The study, which was published online in the American Heart Association journal Hypertension, was based on the fact that high blood pressure is 40 percent more common in African-American adults than in any other U.S. group, likely because of a genetic predisposition to the disease. African-Americans also tend to develop high blood pressure earlier than people of other ethnicities, meaning it grows more difficult to reverse as time goes on.
In the study, researchers divided 250 African-American participants into four groups, three of which received vitamin D supplements for three months and one that took a placebo. Those not in the placebo group saw their blood pressure drop by one to four points, depending on the dosage strength, while those in the placebo group actually had their blood pressure slightly rise.
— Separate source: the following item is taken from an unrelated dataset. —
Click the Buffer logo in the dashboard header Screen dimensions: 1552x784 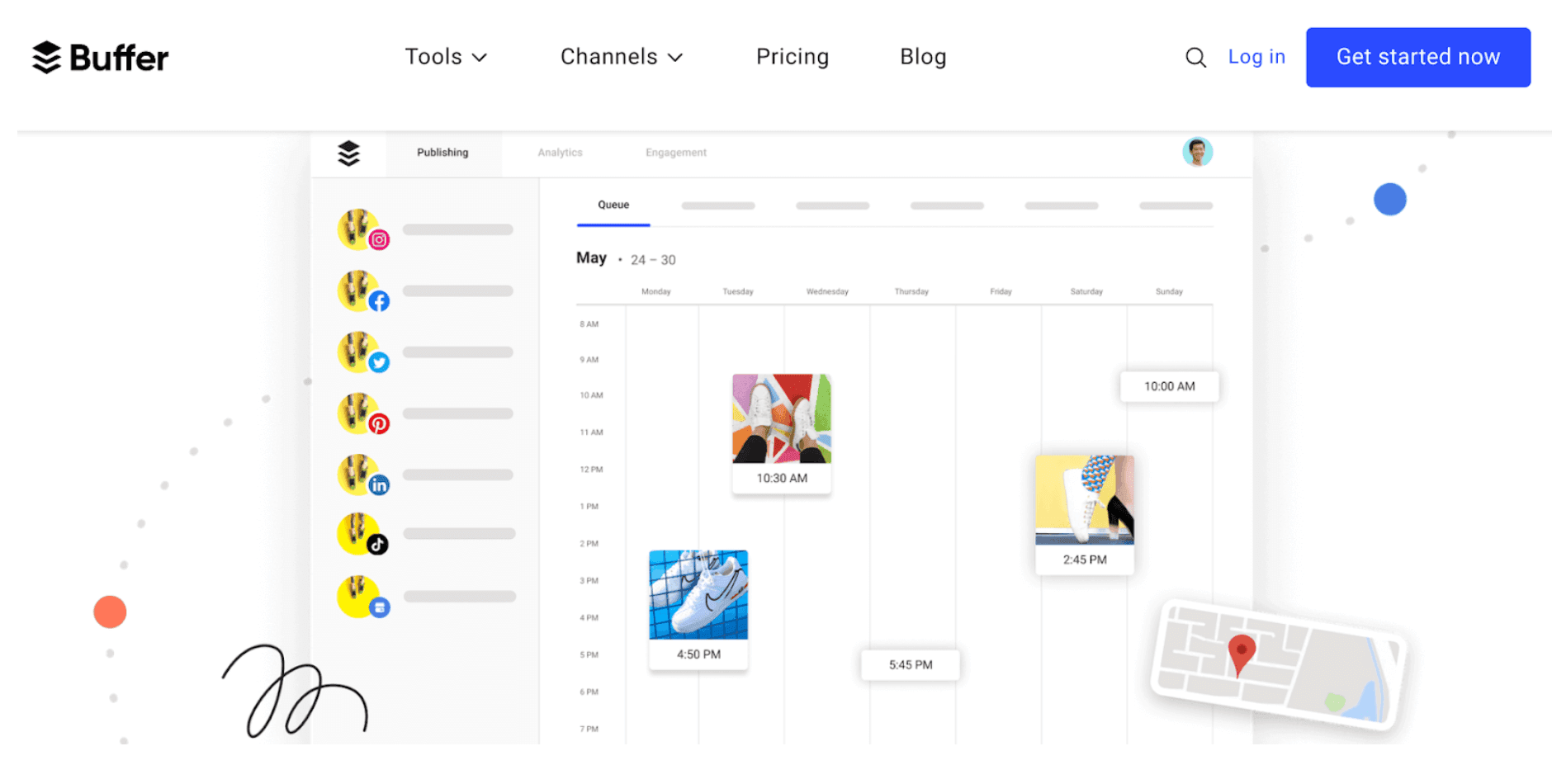pyautogui.click(x=348, y=152)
A report from Brigham and Women’s says:
“This study may explain and help treat an important public health disparity,” said the study’s lead author, John Forman, MD, a physician in the Renal Division and Kidney Clinical Research Institute at BWH. “More research is needed, but these data may indicate that vitamin D supplementation lowers blood pressure in African-Americans.”
And while these findings may not seem significant, even a modest drop in blood pressure can prevent serious health problems like heart attacks, heart failure, and stroke. Perhaps more importantly, this study addresses some of the health discrepancies that persist between people of different races in this country. This year’s Health of Boston report, for example, showed that African-American and Latino residents fared worse than Caucasians in nearly every major category of health. Studies like this one are an important step in starting to bridge that gap.